No long rapport, ces détracteurs se réfèrent à des irrégularités financières dans la gestion actuelle du Secrétaire général Valter Quifica et demandent sa démission. En plus d’une rencontre directe précédente avec le secrétaire général du MPLA, Dino Matross, les pétitionnaires n’ont reçu aucune réponse. Entretemps, Valter Quifica a publié une circulaire qui interdit l’entrée des secrétaires provinciaux dans le siège national de la CVA à Luanda sans son autorisation, que l’octroi de 18 secrétaires, secrétaires de Huíla et Moxico, qui entretient de bonnes relations.

ExcluídosAs provinces sont ainsi isolés du siège CVA.

« Depuis 2006, nous avons jamais eu une réunion avec le Secrétaire général, à l’exception à deux reprises en vertu de séminaires avec les donateurs. Lors des visites de foudre qui effectue les provinces, il met à la porte un étranger en général. Les salles de sondage et fiches de paie sans même nous permettent d’asseoir une brève discussion, et va loin », se plaint un des provinciaux.

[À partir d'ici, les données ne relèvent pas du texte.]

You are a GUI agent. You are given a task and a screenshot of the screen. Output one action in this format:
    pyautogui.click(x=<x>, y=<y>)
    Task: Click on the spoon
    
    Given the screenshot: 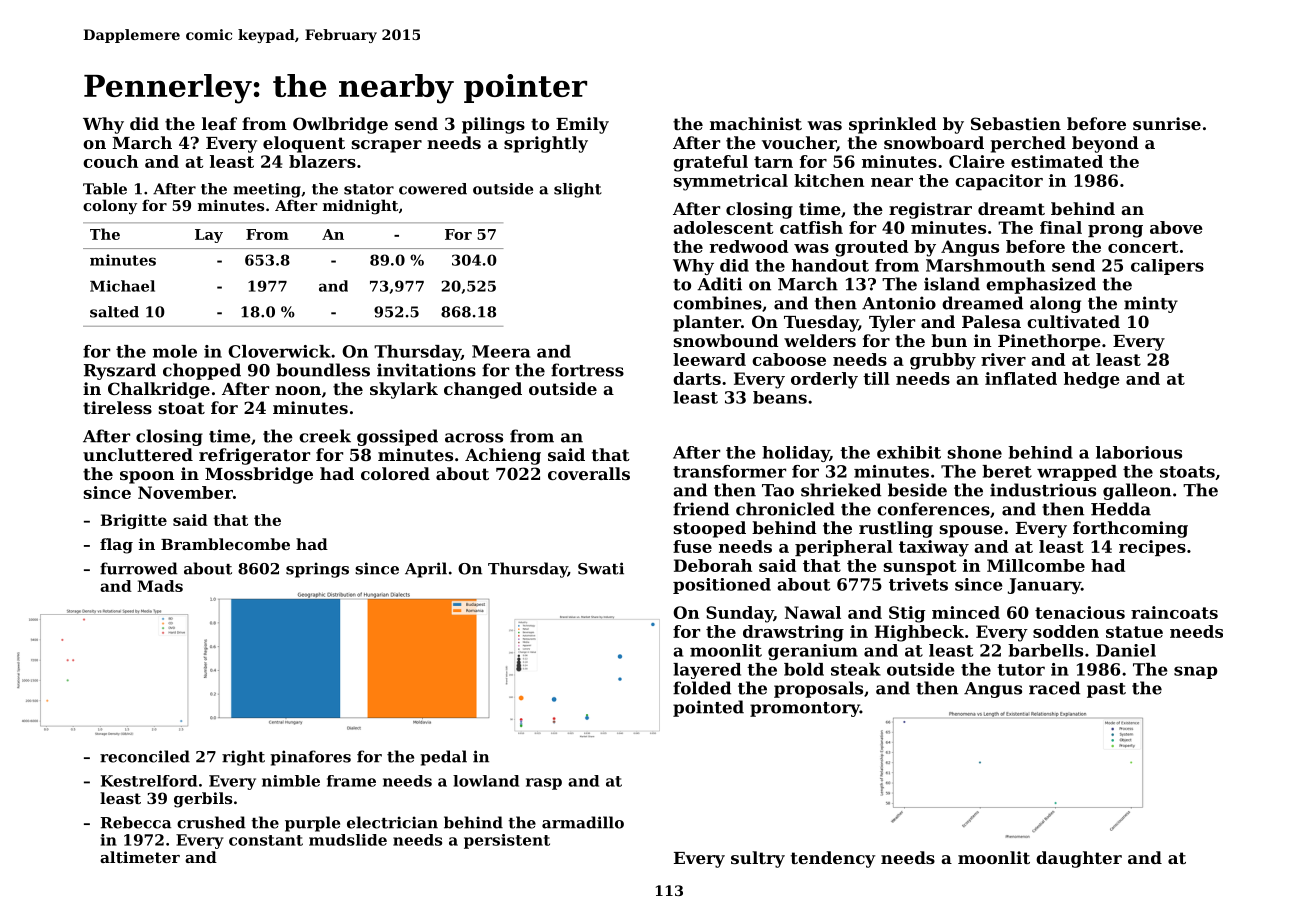 What is the action you would take?
    pyautogui.click(x=147, y=477)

Os ciblées secrétaires se demandent:« Pourquoi le président n’a pas libéré l’homme ne peut pas faire quoi que ce soit et détient des élections ? « les secrétaires provinciaux accusent le courant de la CVA est devenu incapable de réaliser des projets sociaux tels que la collecte de sang, la mobilisation sociale sur les maladies endémiques telles que le VIH / SIDA, les maladies diarrhéiques et respiratoires. Ils se plaignent également que «nous devons mobiliser et déplacer des volontaires pour la prévention de la fièvre jaune et le paludisme ». Un membre du conseil d’administration, sous couvert d’anonymat, admet que la CVA a désespérément besoin d’un changement de direction. «On ne nous donne même pas du travail à faire», dit-il.

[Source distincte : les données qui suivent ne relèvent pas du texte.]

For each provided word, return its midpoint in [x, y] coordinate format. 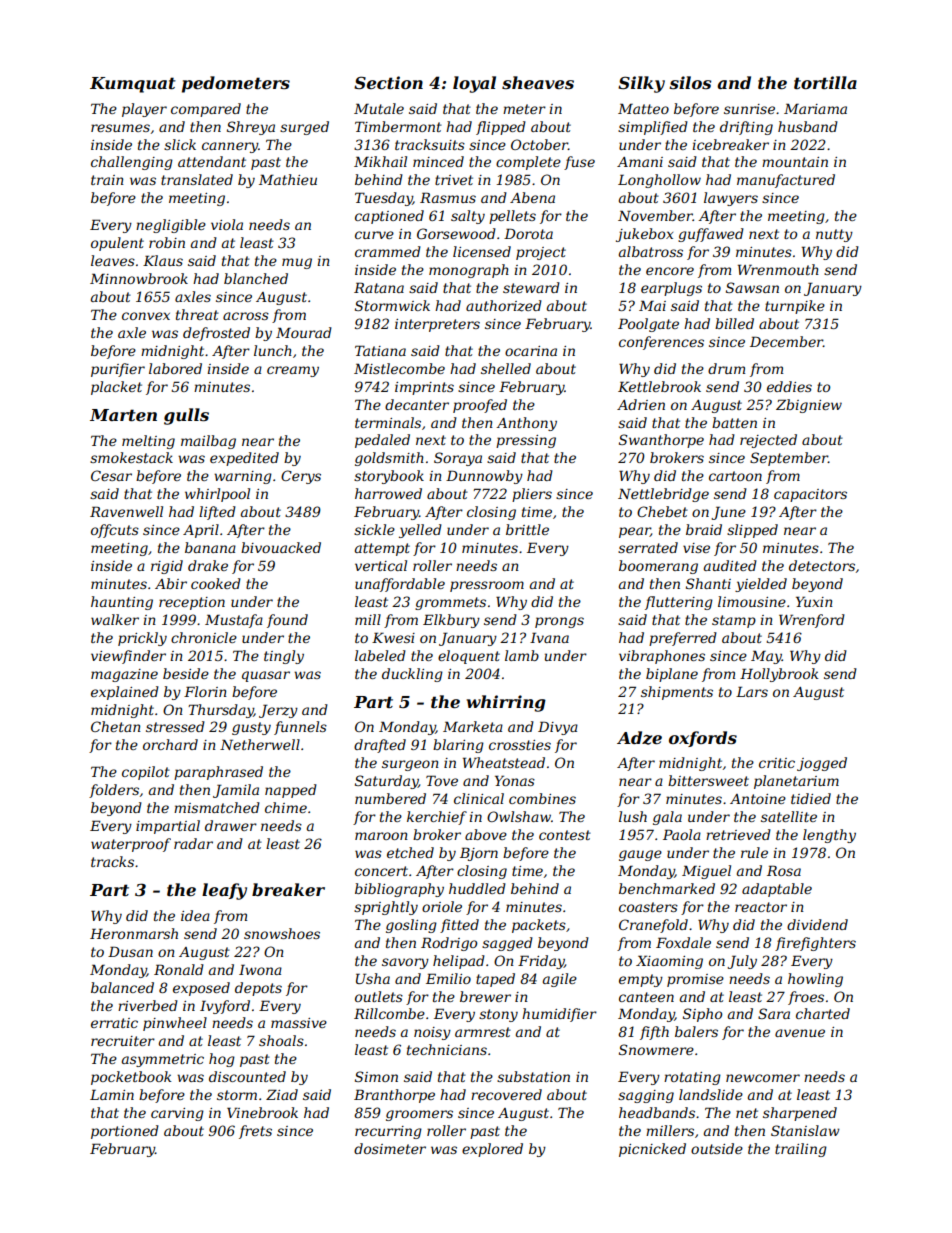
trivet [454, 180]
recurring [388, 1132]
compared [206, 110]
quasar [266, 676]
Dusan [130, 951]
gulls [186, 416]
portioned [125, 1132]
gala [667, 818]
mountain [795, 162]
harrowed [388, 493]
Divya [558, 728]
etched [410, 852]
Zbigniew [809, 406]
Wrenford [812, 621]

«Nous voulons que la direction de la sortie qui nous anime depuis 2006, parce qu’il est en train de détruire la CVA », conclut-il. « Le Secrétaire général actuel est que l’agent comptable de la CVA, dont Isabel dos Santos provisoirement nommé pour diriger le jour le jour, l’organisation pendant quelques mois pour laisser le temps d’évaluer les candidatures au poste. Mais elle lui permettre de rester là jusqu’à aujourd’hui, jamais pu lui donner la possession », déplore un analyste juridique Secrétaire provincial.

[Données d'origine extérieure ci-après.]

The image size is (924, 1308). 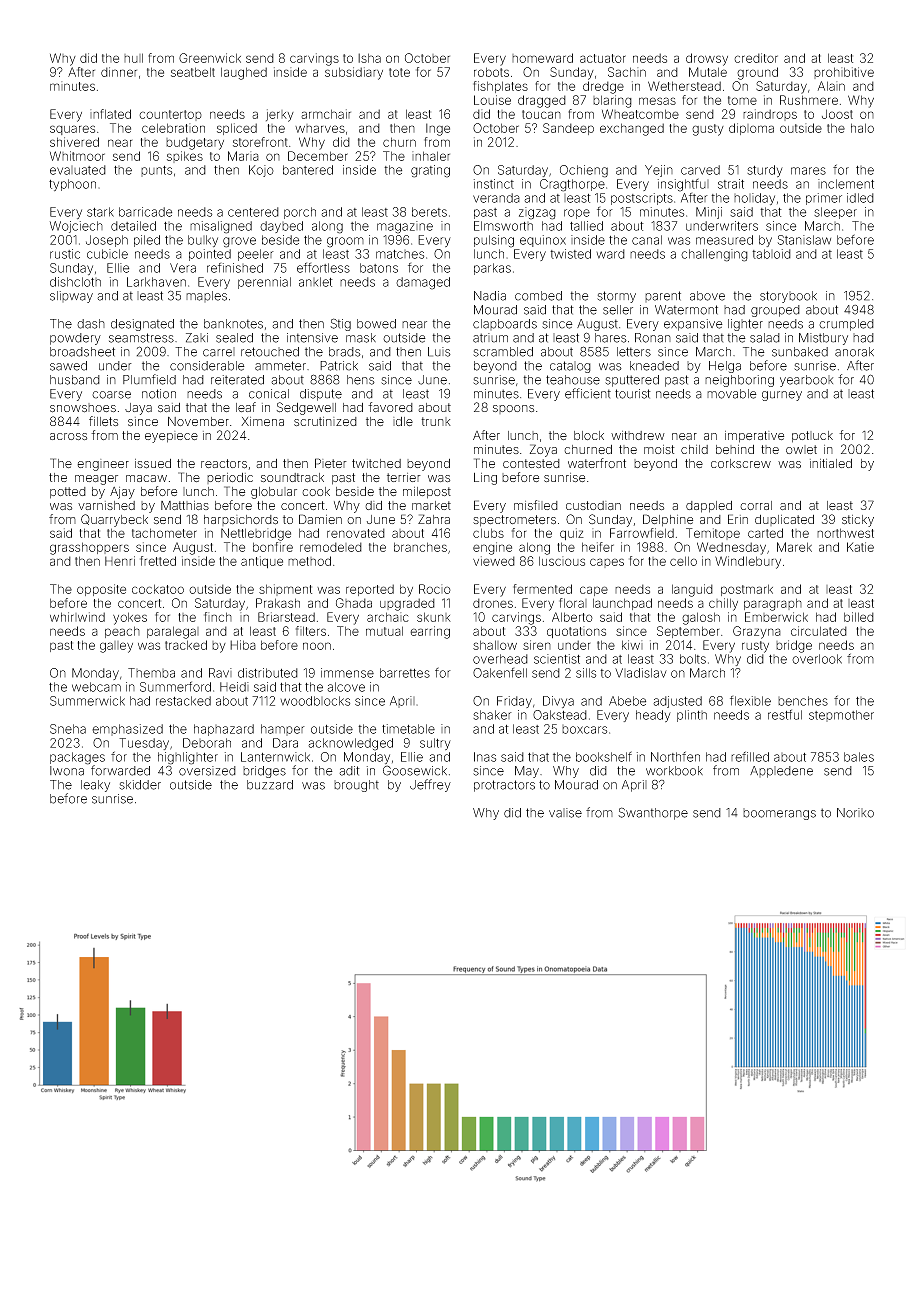 What do you see at coordinates (369, 58) in the image?
I see `Isha` at bounding box center [369, 58].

Pour Maka Angola, Rui verde, résume l’affaire:« Les activités de la CVA sont soumises à la surveillance et au suivi du président national, qui est, par conséquent, une fonction de la nature de direction et non pas seulement honorifique ». « Toutes les irrégularités qui se produisent à l’échelle nationale dans le CVA son président hiérarchique principalement responsable de la CVA, Isabel dos Santos, qui a au moins de savoir ce qui est à son secrétaire général, « conclut-il. Dans sa fonction, Isabel dos Santos bénéficie d’un conseil puissant de la Croix-Rouge d’Angola: le président d’honneur est son père, le président José Eduardo dos Santos ; toujours faire le bord de la première dame Ana Paula dos Santos; l’ancien ministre de la planification et de l’ancien directeur exécutif au conseil d’administration de la Banque mondiale, Ana Dias Lourenço; les ministres de l’Environnement et de la culture, Fátima Jardim et Carolina Cerqueira; le gouverneur de Benguela, Isaac dos Anjos; le juge conseiller de la Cour des comptes, Aniceto Aragon; et le président de CASA-CE, Abel Chivukuvuku entre autres.

Si Isabel dos Santos, avec toutes les capacités de gestion dont elle se vante, peut détruire une institution d’utilité publique, comme la Croix-Rouge de l’Angola, quel avenir est prévu pour Sonangol sous sa direction ?…

Rafael Marques de Morais

16 de Janeiro de 2017

Traduiction du portugais en français: jinga Davixa.